Our loads are always random and can require us to go in any direction. The first shipment was a load of paint to South Carolina, we then delivered another load of paint to San Diego, California from North Carolina. Next, we picked up a hazmat load in northern California to be delivered to the Phoenix area and we were finally near Tucson where our class would be held. A perk of being a cross country truck driver was meeting up with my best friend from high school for miniature golf.
...we have the right to refuse any load we do not wish to haul.
Our pay is based on a percentage of what the customer is charged to move their freight. We are owner operators and we have the right to refuse any load we do not wish to haul.
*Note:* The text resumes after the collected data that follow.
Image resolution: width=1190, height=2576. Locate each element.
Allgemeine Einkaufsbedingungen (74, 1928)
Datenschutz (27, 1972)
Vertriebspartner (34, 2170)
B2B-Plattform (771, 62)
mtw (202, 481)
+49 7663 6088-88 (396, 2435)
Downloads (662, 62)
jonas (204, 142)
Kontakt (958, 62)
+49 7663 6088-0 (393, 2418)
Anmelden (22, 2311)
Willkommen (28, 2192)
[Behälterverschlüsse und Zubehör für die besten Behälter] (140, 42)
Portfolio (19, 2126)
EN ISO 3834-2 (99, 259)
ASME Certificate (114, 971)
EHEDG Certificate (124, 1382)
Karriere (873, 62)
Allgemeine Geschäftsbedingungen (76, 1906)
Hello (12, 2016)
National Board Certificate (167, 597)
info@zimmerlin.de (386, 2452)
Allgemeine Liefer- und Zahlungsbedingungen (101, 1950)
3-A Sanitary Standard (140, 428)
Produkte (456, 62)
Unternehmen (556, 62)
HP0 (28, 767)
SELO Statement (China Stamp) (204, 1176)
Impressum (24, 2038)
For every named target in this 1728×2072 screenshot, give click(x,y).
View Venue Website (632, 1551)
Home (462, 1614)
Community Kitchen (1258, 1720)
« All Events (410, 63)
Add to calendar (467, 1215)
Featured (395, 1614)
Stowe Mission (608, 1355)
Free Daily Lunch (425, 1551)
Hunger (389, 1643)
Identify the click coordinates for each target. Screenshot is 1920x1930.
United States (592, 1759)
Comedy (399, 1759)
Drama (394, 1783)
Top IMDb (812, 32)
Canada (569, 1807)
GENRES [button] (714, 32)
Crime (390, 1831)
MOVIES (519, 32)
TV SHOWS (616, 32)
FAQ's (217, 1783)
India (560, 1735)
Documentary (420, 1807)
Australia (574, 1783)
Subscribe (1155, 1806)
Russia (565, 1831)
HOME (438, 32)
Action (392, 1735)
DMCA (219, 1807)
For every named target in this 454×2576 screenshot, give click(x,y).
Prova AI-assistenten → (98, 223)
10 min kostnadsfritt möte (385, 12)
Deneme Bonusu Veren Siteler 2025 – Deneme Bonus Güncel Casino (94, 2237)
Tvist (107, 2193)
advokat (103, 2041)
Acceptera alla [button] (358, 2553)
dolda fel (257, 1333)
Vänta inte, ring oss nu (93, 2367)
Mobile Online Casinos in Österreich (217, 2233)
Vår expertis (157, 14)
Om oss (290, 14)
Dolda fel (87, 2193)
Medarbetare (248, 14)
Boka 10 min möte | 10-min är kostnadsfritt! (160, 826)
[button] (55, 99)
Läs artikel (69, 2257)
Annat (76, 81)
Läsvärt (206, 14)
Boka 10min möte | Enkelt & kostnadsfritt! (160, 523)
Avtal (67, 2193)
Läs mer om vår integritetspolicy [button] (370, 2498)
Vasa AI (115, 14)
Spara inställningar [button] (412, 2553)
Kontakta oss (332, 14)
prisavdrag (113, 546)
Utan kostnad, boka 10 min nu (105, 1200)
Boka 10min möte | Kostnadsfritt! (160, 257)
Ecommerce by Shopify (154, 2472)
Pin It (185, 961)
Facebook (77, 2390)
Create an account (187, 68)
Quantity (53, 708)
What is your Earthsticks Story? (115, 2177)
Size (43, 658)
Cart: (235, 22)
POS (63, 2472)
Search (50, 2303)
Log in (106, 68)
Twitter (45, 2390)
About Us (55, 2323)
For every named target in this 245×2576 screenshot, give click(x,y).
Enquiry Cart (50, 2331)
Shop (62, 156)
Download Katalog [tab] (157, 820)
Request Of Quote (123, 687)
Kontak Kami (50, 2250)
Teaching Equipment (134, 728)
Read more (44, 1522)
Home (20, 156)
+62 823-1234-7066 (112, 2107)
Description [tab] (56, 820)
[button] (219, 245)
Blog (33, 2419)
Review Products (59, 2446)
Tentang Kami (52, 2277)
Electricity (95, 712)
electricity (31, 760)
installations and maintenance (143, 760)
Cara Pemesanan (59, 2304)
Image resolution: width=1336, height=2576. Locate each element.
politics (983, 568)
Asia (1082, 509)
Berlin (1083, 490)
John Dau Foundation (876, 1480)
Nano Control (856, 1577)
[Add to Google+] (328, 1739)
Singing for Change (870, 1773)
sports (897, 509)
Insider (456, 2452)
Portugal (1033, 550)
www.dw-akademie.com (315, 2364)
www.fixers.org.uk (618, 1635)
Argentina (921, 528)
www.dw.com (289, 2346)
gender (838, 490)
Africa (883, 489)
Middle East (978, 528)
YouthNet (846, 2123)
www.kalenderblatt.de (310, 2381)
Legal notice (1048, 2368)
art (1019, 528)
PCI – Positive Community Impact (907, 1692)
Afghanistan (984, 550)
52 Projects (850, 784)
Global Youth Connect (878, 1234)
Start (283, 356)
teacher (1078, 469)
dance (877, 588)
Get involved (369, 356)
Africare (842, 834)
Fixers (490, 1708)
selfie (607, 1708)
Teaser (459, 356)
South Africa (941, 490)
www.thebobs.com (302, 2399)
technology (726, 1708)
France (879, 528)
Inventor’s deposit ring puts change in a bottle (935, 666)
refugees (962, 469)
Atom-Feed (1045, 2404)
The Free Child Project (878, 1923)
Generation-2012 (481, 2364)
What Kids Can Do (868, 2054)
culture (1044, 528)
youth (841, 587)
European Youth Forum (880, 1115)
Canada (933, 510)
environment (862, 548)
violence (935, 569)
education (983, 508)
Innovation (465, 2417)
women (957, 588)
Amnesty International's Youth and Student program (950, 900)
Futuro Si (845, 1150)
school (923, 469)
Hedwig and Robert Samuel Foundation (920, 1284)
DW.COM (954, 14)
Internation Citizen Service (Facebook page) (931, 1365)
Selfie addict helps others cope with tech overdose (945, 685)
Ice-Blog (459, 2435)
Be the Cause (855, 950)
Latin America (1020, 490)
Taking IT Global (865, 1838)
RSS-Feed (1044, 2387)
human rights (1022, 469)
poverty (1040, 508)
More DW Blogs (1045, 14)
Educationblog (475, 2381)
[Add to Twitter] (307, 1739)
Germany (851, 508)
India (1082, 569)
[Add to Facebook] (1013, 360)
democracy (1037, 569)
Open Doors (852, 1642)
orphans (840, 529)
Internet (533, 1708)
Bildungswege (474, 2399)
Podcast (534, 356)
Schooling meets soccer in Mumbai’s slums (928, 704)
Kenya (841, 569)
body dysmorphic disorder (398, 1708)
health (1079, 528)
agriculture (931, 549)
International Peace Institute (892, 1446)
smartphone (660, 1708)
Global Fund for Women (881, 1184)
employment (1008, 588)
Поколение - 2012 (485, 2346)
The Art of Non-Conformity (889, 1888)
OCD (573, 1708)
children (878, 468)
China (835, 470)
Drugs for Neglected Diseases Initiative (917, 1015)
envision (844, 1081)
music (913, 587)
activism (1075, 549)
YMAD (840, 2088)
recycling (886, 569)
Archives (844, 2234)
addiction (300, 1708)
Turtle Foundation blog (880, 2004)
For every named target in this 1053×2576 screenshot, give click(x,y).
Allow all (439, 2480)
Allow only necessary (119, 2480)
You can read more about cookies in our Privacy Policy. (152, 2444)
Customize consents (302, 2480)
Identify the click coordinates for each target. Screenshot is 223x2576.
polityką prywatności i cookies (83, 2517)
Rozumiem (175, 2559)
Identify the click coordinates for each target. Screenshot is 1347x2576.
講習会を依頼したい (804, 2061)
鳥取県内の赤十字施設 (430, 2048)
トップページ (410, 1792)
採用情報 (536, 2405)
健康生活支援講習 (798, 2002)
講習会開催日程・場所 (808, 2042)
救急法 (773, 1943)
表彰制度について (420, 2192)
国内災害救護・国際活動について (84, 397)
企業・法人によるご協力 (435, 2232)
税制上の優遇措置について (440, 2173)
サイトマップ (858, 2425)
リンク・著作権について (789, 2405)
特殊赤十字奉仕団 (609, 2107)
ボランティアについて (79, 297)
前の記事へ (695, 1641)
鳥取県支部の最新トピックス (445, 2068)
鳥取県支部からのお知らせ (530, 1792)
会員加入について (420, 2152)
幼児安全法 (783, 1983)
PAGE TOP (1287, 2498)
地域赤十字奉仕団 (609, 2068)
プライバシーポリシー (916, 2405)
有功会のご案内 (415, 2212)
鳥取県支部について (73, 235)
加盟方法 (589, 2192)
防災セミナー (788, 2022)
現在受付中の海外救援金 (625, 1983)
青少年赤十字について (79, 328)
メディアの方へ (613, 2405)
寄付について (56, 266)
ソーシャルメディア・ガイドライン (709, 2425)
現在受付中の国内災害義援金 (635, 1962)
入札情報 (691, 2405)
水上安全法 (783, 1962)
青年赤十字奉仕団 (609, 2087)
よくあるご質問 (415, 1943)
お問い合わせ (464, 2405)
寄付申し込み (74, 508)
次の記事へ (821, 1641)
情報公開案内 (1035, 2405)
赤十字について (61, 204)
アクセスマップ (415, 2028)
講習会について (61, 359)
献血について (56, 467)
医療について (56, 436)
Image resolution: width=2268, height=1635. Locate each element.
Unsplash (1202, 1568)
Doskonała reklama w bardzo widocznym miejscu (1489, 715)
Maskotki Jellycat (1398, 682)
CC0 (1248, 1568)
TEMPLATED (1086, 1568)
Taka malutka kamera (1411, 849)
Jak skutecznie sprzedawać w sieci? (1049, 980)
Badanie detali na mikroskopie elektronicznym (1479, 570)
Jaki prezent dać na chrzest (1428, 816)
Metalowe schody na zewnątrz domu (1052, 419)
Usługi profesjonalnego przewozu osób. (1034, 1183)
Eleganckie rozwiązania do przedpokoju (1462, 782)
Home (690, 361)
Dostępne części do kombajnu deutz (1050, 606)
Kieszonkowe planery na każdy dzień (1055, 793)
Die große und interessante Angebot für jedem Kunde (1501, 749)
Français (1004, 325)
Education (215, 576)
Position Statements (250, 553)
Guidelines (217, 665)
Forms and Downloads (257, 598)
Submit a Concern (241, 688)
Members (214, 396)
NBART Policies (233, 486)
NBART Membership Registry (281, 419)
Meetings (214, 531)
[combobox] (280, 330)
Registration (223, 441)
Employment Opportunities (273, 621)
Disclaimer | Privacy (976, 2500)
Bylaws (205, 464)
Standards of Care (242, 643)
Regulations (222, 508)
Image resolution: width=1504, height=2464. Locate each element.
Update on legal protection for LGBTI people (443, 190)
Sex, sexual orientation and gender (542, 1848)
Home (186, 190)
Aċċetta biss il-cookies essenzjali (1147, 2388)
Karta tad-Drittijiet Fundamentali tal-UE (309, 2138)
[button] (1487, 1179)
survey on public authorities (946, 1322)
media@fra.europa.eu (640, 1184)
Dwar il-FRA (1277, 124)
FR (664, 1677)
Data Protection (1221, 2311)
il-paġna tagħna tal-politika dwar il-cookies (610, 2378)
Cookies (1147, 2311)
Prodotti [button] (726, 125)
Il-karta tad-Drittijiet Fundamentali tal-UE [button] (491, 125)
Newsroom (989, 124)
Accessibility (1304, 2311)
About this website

We refuse loads for many reasons and take the following items into consideration when making a decision:
When a load is offered to us we are told the pickup location the loaded miles, the delivery date, as well as weight.
We look at how far we are from the pickup location and decide how much the load will pay per mile and also if the load pays enough per day.
Route and Weight
We take into consideration the route, any tolls, and how much the weight of the load will affect our fuel mileage.
Conditions are closely monitored in the winter as we do not want to get snowed in and not be able to take another load as that would cut deeply into our income. As the saying goes “If the wheels are not rolling we are not making money”.
During the week, we watched the weather closely and things looked dicey as we approached Salt Lake City. We would be stopped over the weekend at the delivery location and we knew the customer had the ability to plow a path for us in their lot. The area received 8” of snow and the customer had to use their plow to help clear the way for us. Our Onspot Automatic Tire Chains were also in use to keep us from spinning our tires and getting stuck. We have low rolling resistance wide base single tires and they are not known for their gripping ability. People at our delivery and pickup locations were fascinated by our Onspots and asked a lot of questions.
By the time we left the delivery location the interstates were cleared and dry. While going through the mountains as we headed south it snowed off and on but with no accumulation. The weather was very cold, around seven degrees, but by the time we made it to Las Vegas the temperature was up in the 60’s. There are many days where we can start in the morning in negative temperatures and be in the 70’s and 80’s by evening. Luckily Bob and I are healthy and do not get sick often!